Sam Altman debated the safety of AI with an Oxford University student who protested his speech
- Sam Altman gave a speech to an Oxford University student business society in May.
- A group of students protested the event and the OpenAI CEO went to chat with them afterward.
When Sam Altman gave a speech to an Oxford University business society in the UK last month, a group of students protested the event – and the OpenAI CEO ended up debating one of them, The Guardian reported.
They discussed concerns over the safety of artificial general intelligence or AGI – the point at which a machine can do anything a person can.
300 million jobs could be impacted by AI according to a Goldman Sachs report, while the technology's leading figures – including Altman – last month signed a statement saying AGI has risks comparable to nuclear war or a pandemic.
According to the newspaper, the student protestors held signs calling on the ChatGPT creator to "stop the AGI suicide race."
After Altman finished his speech, he went over to talk to them.
"Stop trying to build an AGI and start trying to make sure that AI systems can be safe," one of the students told him, per The Guardian.
"If we, and I think you, think that AGI systems can be significantly dangerous, I don't understand why we should be taking the risk," he added.

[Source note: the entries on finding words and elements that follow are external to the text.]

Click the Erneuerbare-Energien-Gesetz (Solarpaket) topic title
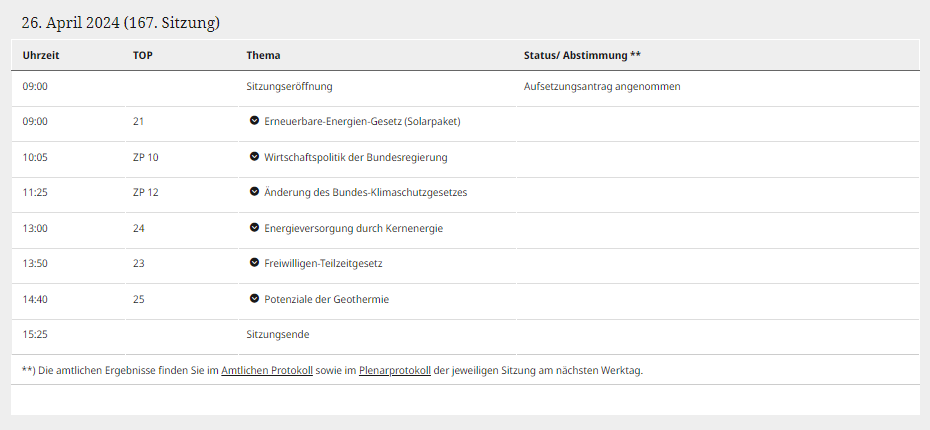This screenshot has width=930, height=430. tap(362, 122)
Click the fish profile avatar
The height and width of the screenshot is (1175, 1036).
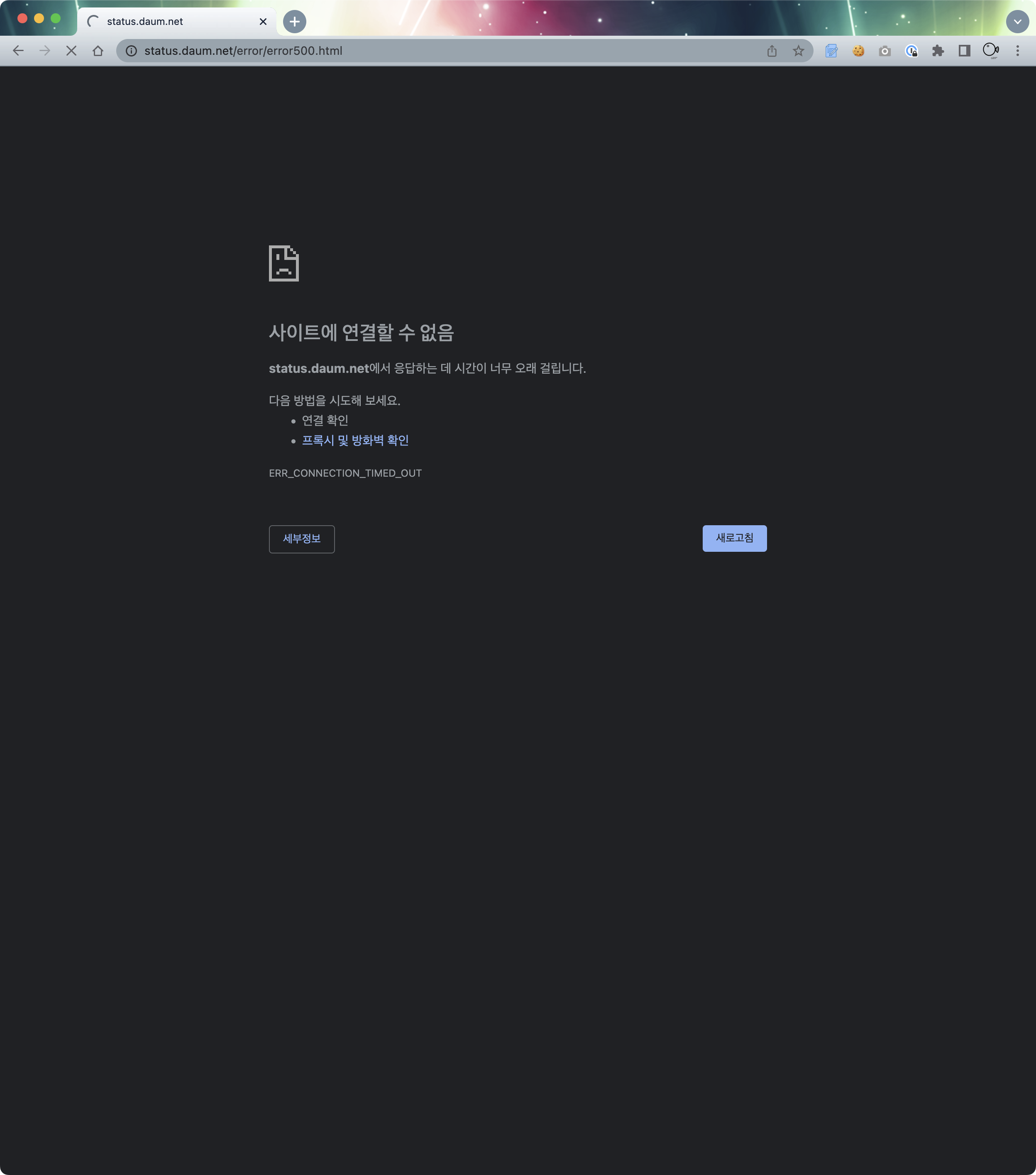[991, 51]
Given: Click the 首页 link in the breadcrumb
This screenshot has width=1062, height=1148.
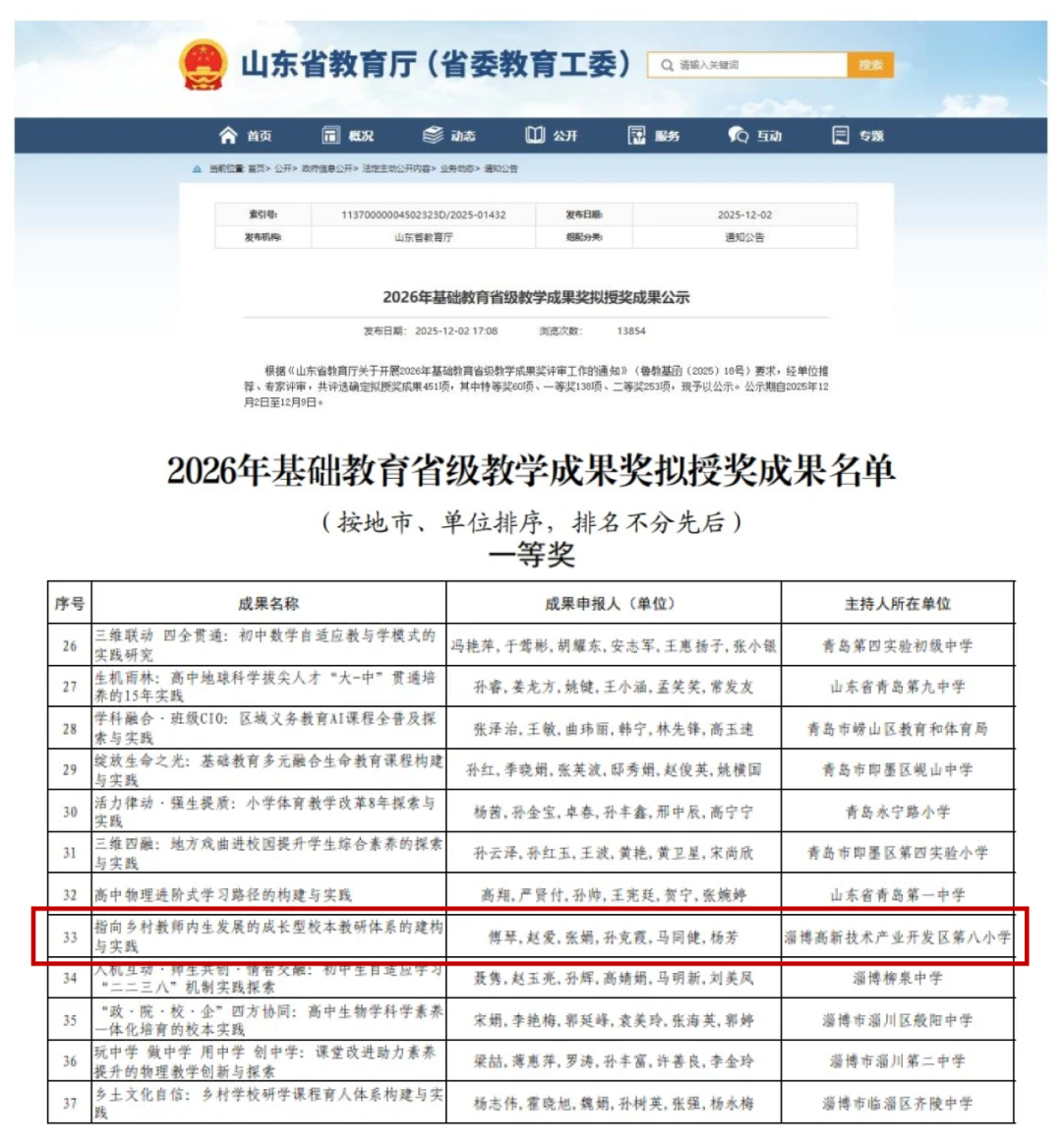Looking at the screenshot, I should 256,169.
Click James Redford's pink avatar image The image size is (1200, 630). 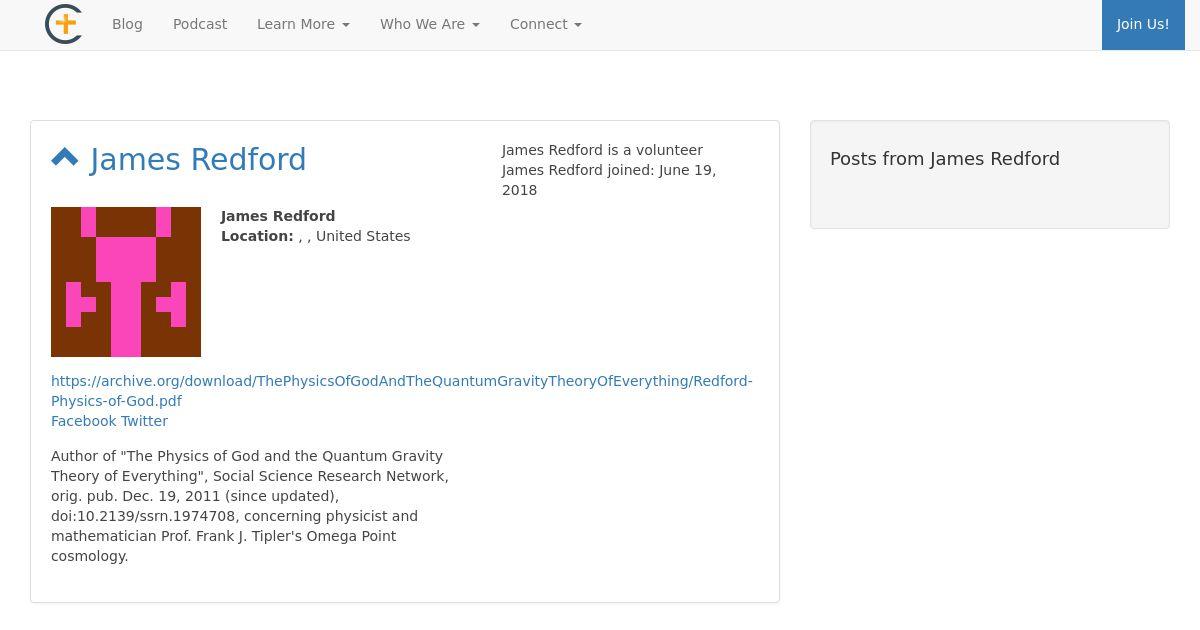pos(126,282)
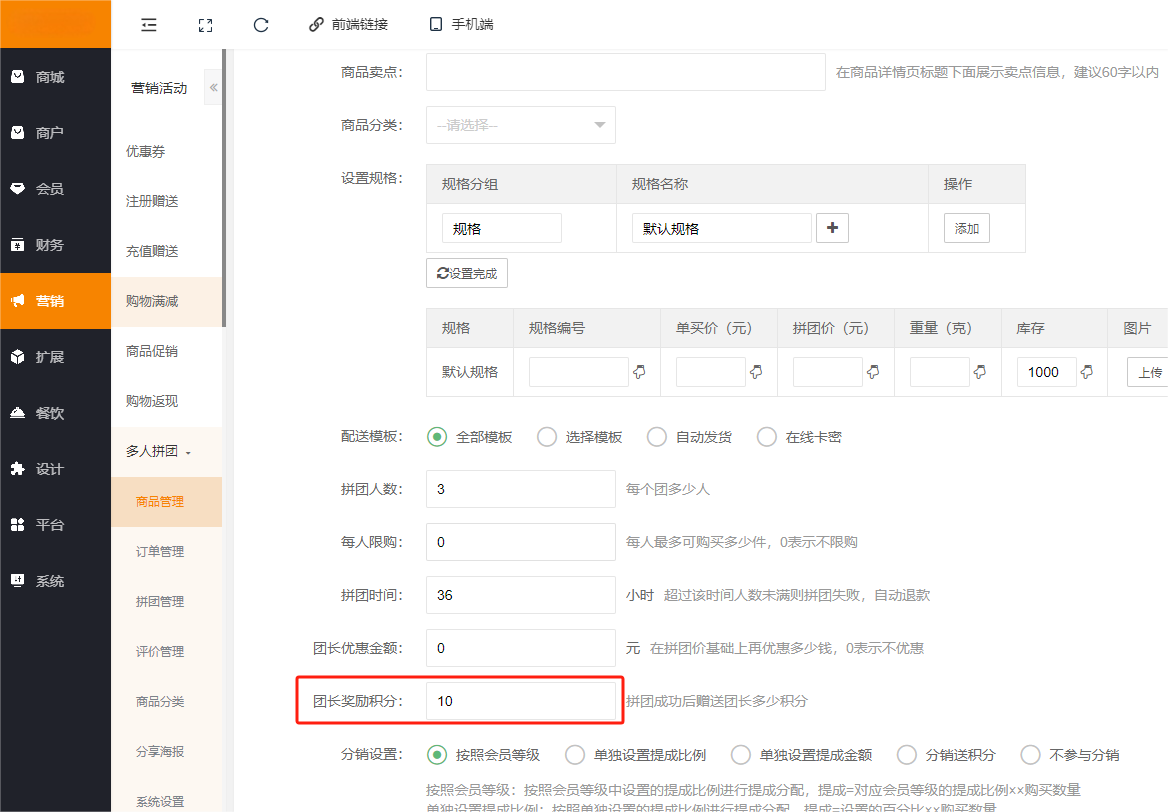Open the 会员 main navigation item
This screenshot has height=812, width=1168.
(x=49, y=189)
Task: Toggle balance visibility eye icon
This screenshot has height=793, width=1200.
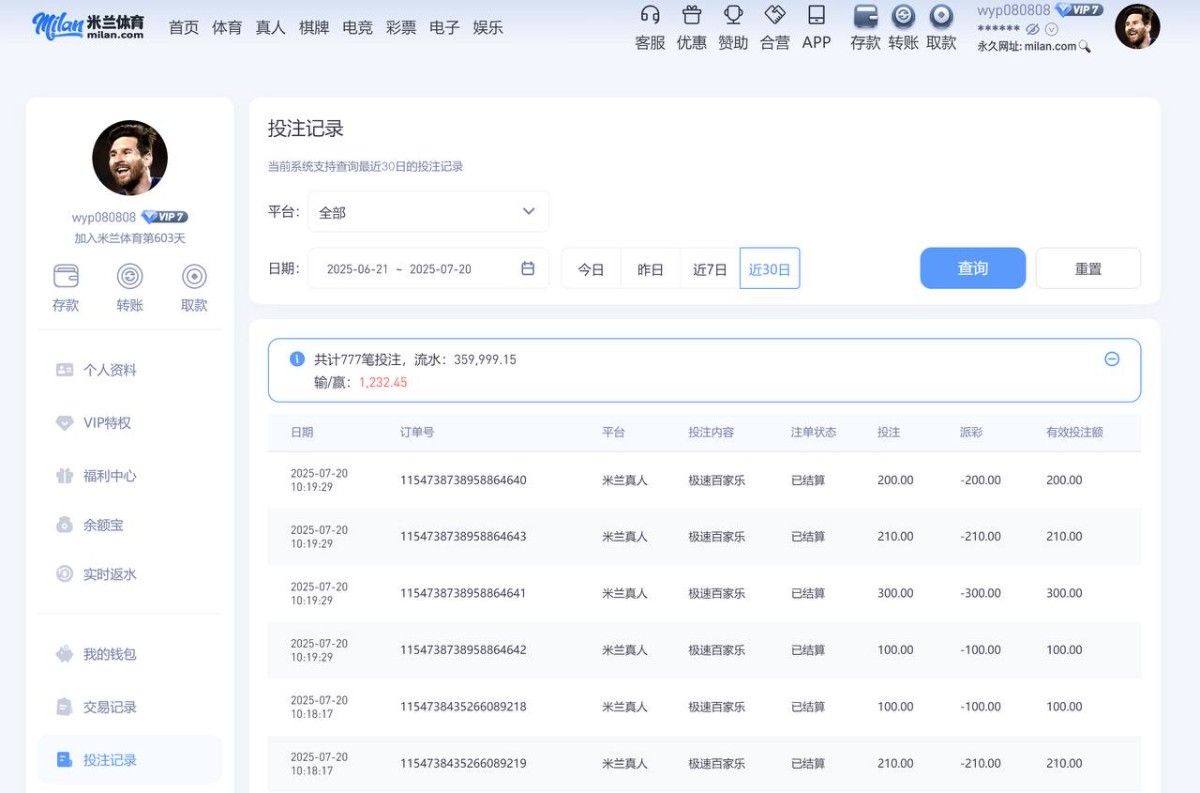Action: point(1032,29)
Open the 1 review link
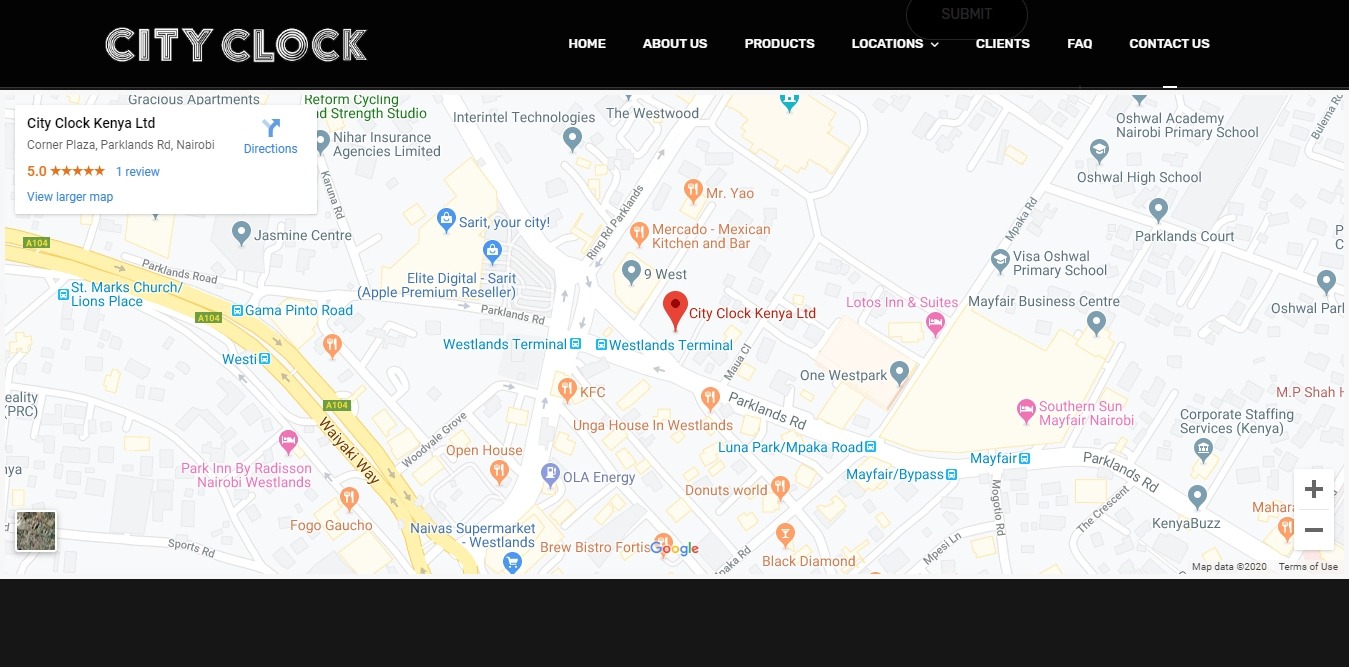 pos(138,172)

In a conversation with The New York Times, Altman previously compared his ambitions for OpenAI with the Manhattan Project – codename for the US government's project to produce the first nuclear bomb in World War II.
"Technology happens because it is possible," Altman then said – paraphrasing a Robert Oppenheimer speech where he justified creating the nuclear bombs as a necessary expansion of human knowledge. Oppenheimer led the Manhattan Project.
He echoed similar ideas when replying to the protestor, saying: "I think a race towards AGI is a bad thing, and I think not making safety progress is a bad thing," per The Guardian.
Altman said the only way to achieve safety is with "capability progress," meaning building stronger AI systems in order to understand how they work – even if that's risky, The Guardian reported.
"It's good to have these conversations," he told the reporter afterward.
OpenAI did not immediately respond to Insider's request for comment, sent outside US working hours.